Weeks after Donald Trump was elected president, George Orwell’s dystopian novel “1984” shot to the top of bestseller lists. Suddenly, it seemed, readers wanted to reacquaint themselves with a world in which “war is peace” and “two plus two equals five.”

That historical moment was not the impetus for Rebecca Solnit’s invigorati­ng new book, “Orwell’s Roses,” although she briefly touches on the Orwellian dimensions of the last administra­tion. Instead, it grew out of a casual conversati­on with a friend about a newspaper column Orwell wrote in 1946 about the fruit trees and rosebushes he planted around his rural cottage outside London.

Soon Solnit and her friend were on the internet, trying to find out if they were still there. That, in turn, led to a visit to the cottage, where Solnit found out that while the trees were gone, the roses were thriving, decades after Orwell’s death.

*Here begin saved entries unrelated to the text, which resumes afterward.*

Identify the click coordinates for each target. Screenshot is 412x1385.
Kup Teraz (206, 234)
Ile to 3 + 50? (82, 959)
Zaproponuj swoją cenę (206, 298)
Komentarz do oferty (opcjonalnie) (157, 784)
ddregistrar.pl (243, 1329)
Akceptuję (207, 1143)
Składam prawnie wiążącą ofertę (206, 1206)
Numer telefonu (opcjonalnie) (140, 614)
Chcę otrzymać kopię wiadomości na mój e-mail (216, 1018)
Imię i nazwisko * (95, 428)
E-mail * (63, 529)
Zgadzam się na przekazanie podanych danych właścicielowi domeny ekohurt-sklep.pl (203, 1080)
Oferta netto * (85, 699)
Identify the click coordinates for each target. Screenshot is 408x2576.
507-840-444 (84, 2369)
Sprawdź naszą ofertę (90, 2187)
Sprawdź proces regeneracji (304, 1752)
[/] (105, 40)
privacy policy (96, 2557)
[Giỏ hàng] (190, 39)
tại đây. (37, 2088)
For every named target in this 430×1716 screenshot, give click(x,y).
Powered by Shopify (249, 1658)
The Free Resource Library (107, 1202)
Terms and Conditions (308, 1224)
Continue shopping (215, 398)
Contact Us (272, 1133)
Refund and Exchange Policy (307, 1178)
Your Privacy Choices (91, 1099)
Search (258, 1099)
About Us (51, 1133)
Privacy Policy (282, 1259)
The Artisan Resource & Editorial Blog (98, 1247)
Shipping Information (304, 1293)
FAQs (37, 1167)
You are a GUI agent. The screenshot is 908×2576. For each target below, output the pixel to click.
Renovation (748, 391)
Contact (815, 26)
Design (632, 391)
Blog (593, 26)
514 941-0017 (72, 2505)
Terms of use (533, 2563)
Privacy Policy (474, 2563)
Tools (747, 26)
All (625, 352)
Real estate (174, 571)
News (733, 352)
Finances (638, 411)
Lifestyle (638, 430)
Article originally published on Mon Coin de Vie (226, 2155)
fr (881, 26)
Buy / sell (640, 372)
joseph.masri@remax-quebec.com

The discovery “filled me with joyous exaltation,” she writes, as did “the fact that this man most famous for his prescient scrutiny of totalitari­anism and propaganda” was an avid gardener. It also sent her back to his novels and essays, making her realize that all his writing, even the most political, is suffused with a passion for the natural world.

At times her digression­s and literary flourishes are maddening, but she always returns to the startling brilliance and clarity of Orwell’s work. She ends with a sensitive reconsider­ation of “1984” that, if you haven’t done so already, will make you want to reread it, too.